Отрывок>
Папа закончил высшие кавалерийские курсы. Всю Гражданскую скакал вместе с Буденным. Тот часто говорил про мальчика Ваню. Это и есть мой отец. Мы очень похожи внешне. Он был талантлив, хотя за плечами только гимназия. Мог подобрать на рояле любую мелодию.

В войну я работала медсестрой в детской железнодорожной поликлинике, потом сопровождала поезда от Казани до Москвы. Нам давали пузыречек с реванолью, пакетик с марганцовкой сухой и кусок ваты. Вот и все, чем я была вооружена. А вы бы видели, какие раны я перевязывала! Вскоре я сбежала из эвакуации в Москву, где остались брат с женой. Мама устроила меня в детский сад воспитательницей.

- Мысль о театре вас не покидала?

Раздел данных>
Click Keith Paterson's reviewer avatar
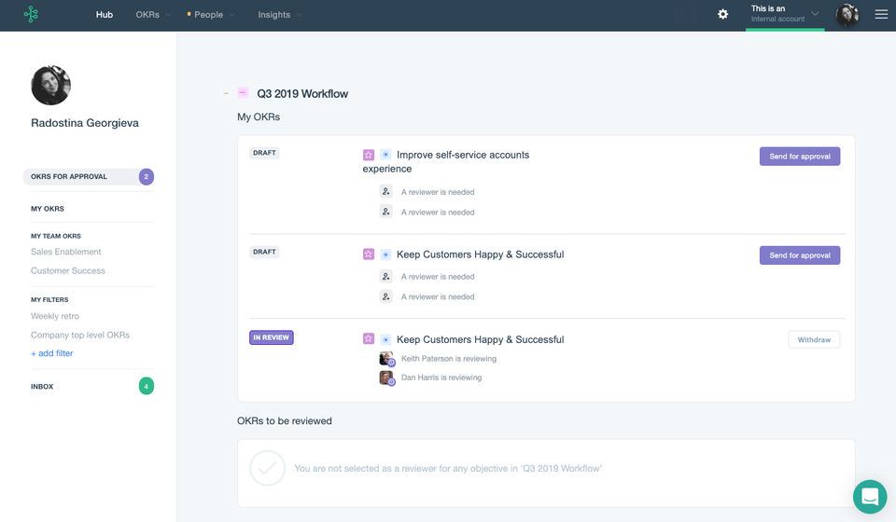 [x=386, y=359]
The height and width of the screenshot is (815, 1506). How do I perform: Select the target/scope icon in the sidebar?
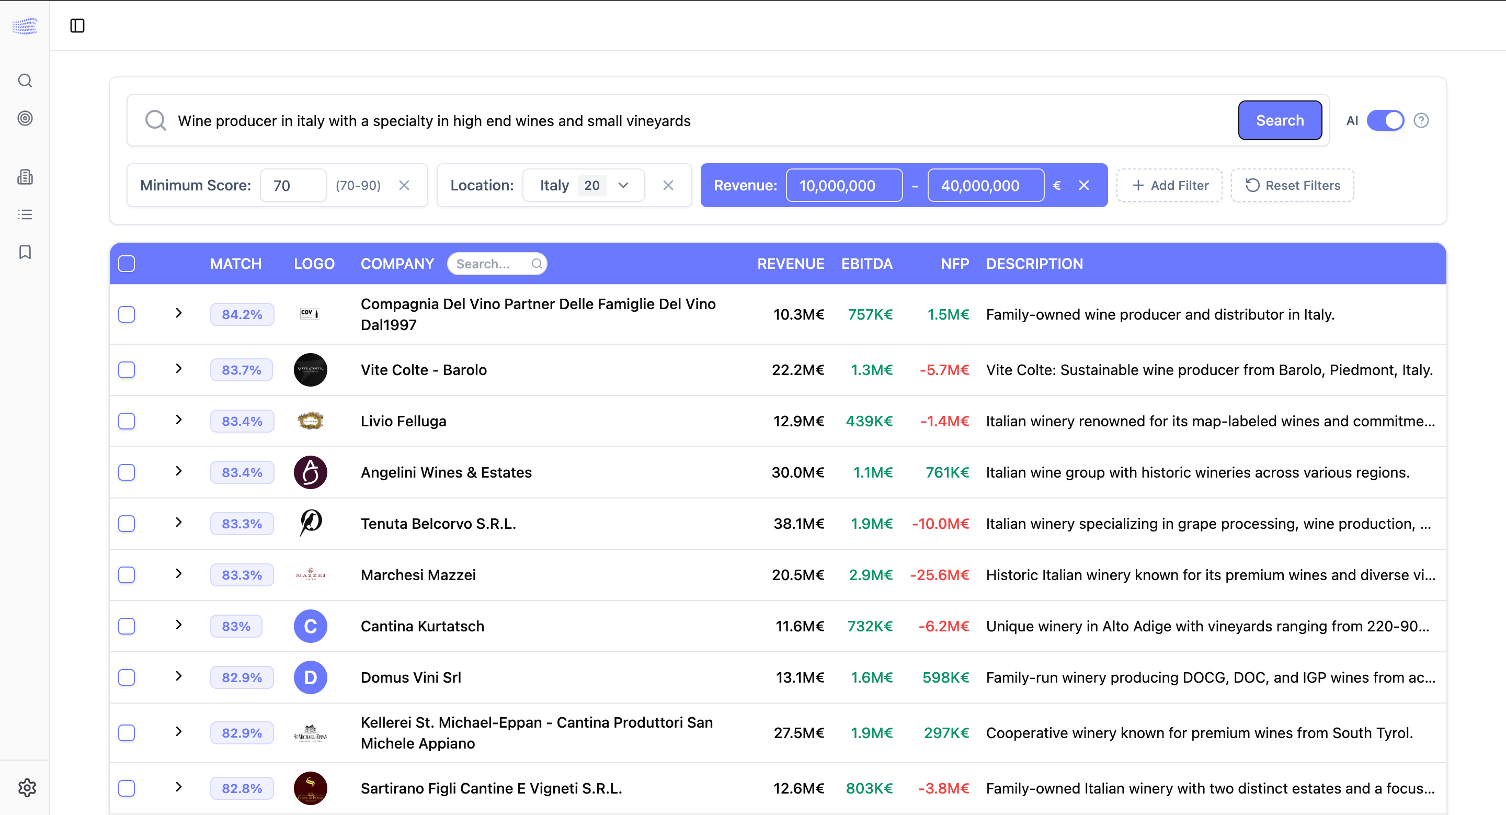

Задания>
#1 Выпишите из отрывка всё, что, по словам рассказчицы, выдавали медсестрам в войну.
#2 Перепишите дословно часть отрывка от слов «В войну я работала» до слов «вас не покидала?» включительно.

Ответы к заданиям>
#1 Пузыречек с реванолью, пакетик с марганцовкой сухой и кусок ваты.

#2
В войну я работала медсестрой в детской железнодорожной поликлинике, потом сопровождала поезда от Казани до Москвы. Нам давали пузыречек с реванолью, пакетик с марганцовкой сухой и кусок ваты. Вот и все, чем я была вооружена. А вы бы видели, какие раны я перевязывала! Вскоре я сбежала из эвакуации в Москву, где остались брат с женой. Мама устроила меня в детский сад воспитательницей.

- Мысль о театре вас не покидала?